Parris argued that as "PR grows fat, monarchy sinks beneath it"; but even on the evidence presented here, it was clear that the Royals' undoing was not so much PR's fault as their own. First they fell out with each other, then they mobilised PR machines in media combat. (So the "pro-Charles" story about Diana's pounds 170,000 grooming bill was chased off the front pages by the news that she had helped to rescue a drowning tramp.) James Whitaker gravely pronounced that Prince Charles's adultery confession was "the biggest PR disaster that the Windsors have had in a very long time". You were beginning to tire of the programme's over- reliance on this witness (where were the wizards of spin?) when the man from the Mirror found the middle of the bat. About 20 years before the Princess of Wales went for a drive with Richard Kay of the Daily Mail, Whitaker too had been the target of a manipulative Royal briefing - from Prince Charles. The tryst sounded intriguing (did he slip unnoticed into the Aston Martin?), but it wasn't pursued.
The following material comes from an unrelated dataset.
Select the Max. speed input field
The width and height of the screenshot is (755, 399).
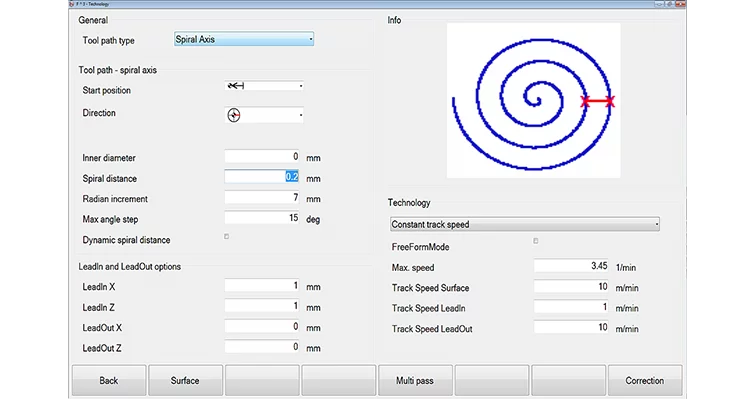tap(571, 266)
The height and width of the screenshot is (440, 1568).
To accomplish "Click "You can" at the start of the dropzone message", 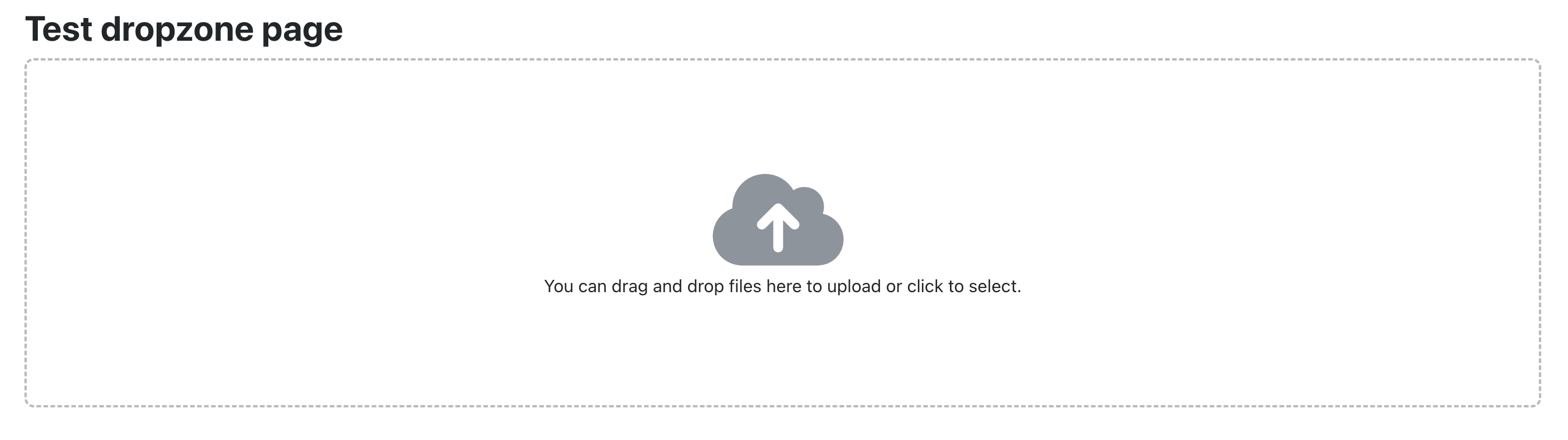I will click(575, 286).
Instead we heard how successfully Edward and Sophie were managing to keep the media at bay. No one seemed to notice that Sophie Rhys-Jones is a PR girl.

And no one blamed the Royal Family's tarnished image on mobile phones. Well, they can come in handy. On Thursday Chris Evans (R1) had a problem. He'd booked David Platt, the footballer, to play "Person or Personality?", the quiz that tests celebrities' fading grip on reality by asking them if they know what's happening in EastEnders. Platt was due to appear at 8.38am, but at 7.50 Chris got a message: Platt had rung to say he couldn't wait till then, he had to go out straightaway. Chris was incredulous: "He hasn't got a mobile phone? That's like a footballer without a Barratt home!" More messages - Platt would hang on at his hotel, he was trying to borrow a phone - built a crescendo of anticipation. So when the England captain eventually came on air, at 8.38, on somebody else's phone, he couldn't help being a bit of an anti- climax. Despite an impressive ignorance of the identity of the father of Shell's baby (his answer, Dirty Den, was 10 years out of date), Platty didn't quite make a credible celebrity. When Chris awarded him nice-bloke points it became crushingly clear: a Person without a phone is not a Personality.